Keeping on track
By Patricia Baer
I watched “Prozac Nation” the other day, and it reminded me of one of my favorite lines. Christina Ricci’s character describes her mental deterioration happening “gradually and then suddenly.” I feel this is how I lose control of my project tasks when I find myself overcommitted or overwhelmed by something I have taken on, but as soon as I sit down and brainstorm a to-do list for myself the panic fades a little.
I need my hand-scribbled notes of tasks to keep me focused. It is a security blanket. By putting it all down on paper, everything seems more manageable, and I can see it there inked to a scrap of paper instead of working under of the added pressure of trying to contain it all in my head.
Or at least, it is manageable until it is not. In the past I would write down everything, down to “create next week’s to-do list,” that I could possibly need to complete ever. Sometimes I would even color code it in a calendar.
I would generate lengthy assignments for myself that were impossible to accomplish, and then I would chastise myself when I could not cross off every item from the list. It finally got to the point where I had to prove to myself it was an insane challenge by allotting estimated time amounts to each task, and that is when I realized one night’s work would have me to-doing away until 3 a.m.

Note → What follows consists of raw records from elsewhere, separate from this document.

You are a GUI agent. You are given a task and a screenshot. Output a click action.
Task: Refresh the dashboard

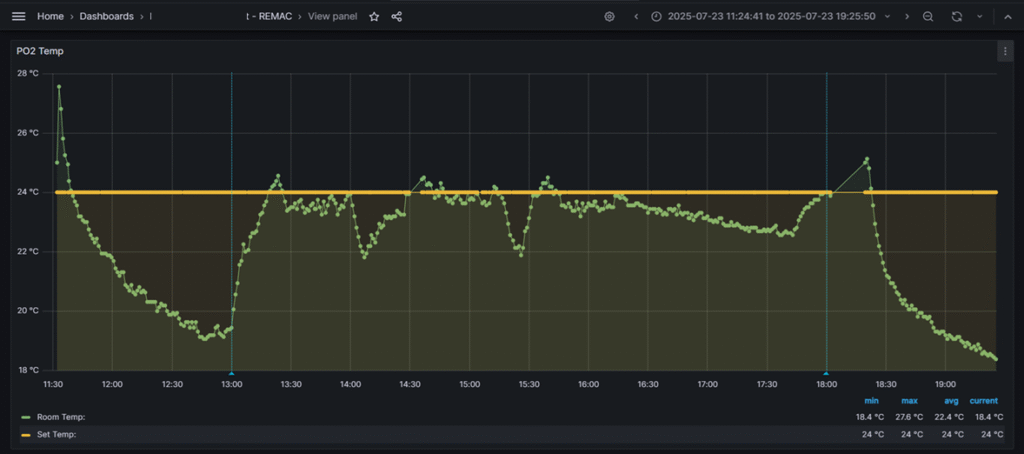click(x=957, y=16)
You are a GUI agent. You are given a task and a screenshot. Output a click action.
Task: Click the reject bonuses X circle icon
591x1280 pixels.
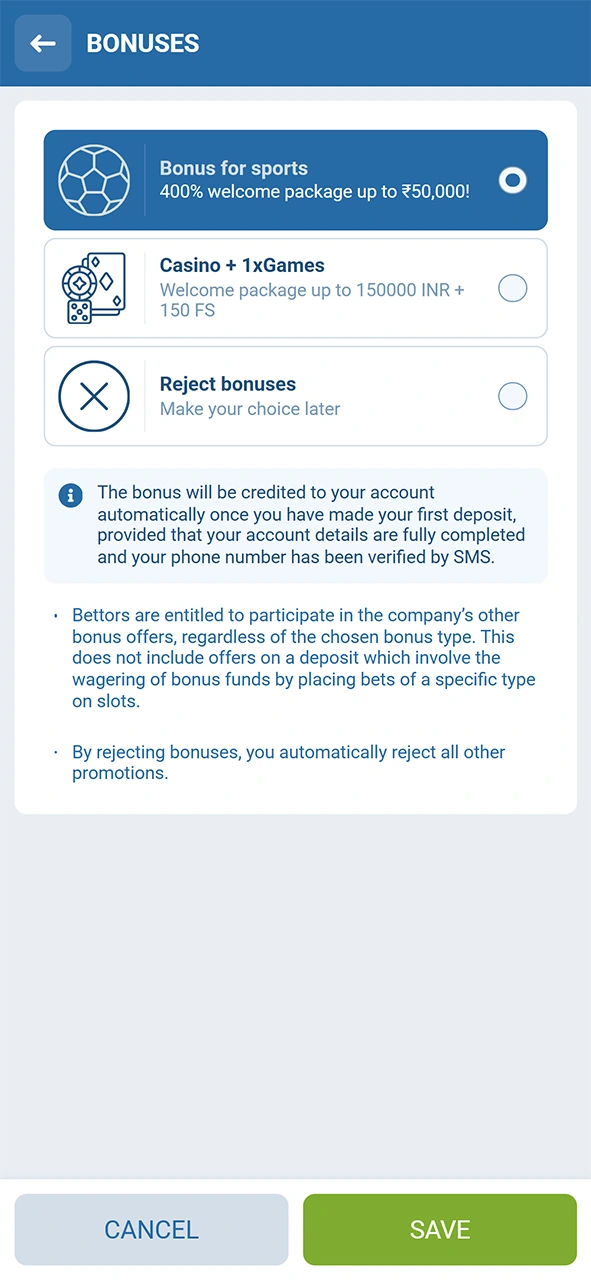coord(94,396)
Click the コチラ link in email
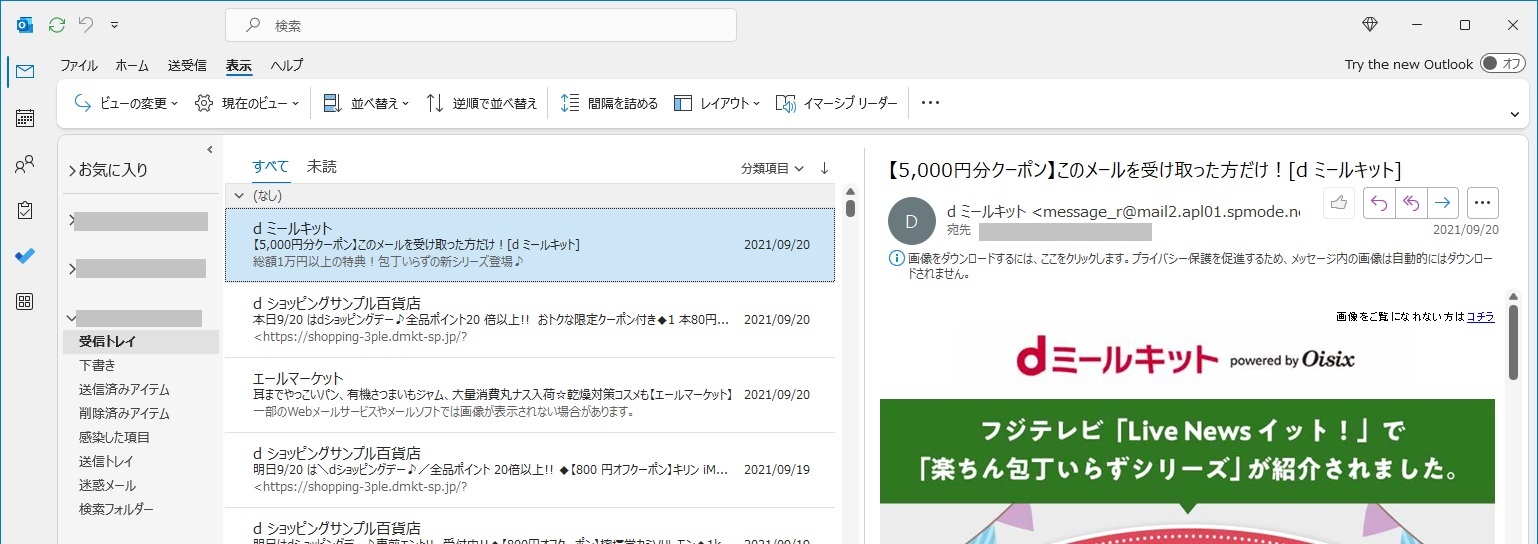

The madness had to stop. I decided to go cold turkey from my lists. I would become a free spirit in a world of those shackled to their overbooked schedules. I would take care of what needed to be done in the order it popped into my head, and if that never happened, well, it must not have been too urgent anyway.
This was a terrible plan. At first, it felt like a vacation. I could relax at the end of a busy work day without feeling the pressure of that pesky list waiting for me at home, but as days passed I realized without that list I became a real slug.
Sure, things popped into my head, but they were thoughts like, “Check email,” “Watch TV,” or, “Surf internet for invention of Silly Putty.” By the end of the week, my dirty dishes had captured every inch of my counter space, I was receiving nagging text messages from my cell phone service about my soon-to-be past due bill, and my couch was developing a permanent indentation in the cushions.
Lesson learned. As with much in life, everything needs to be done in moderation. My to-do lists are a necessary evil that I cannot “do” without.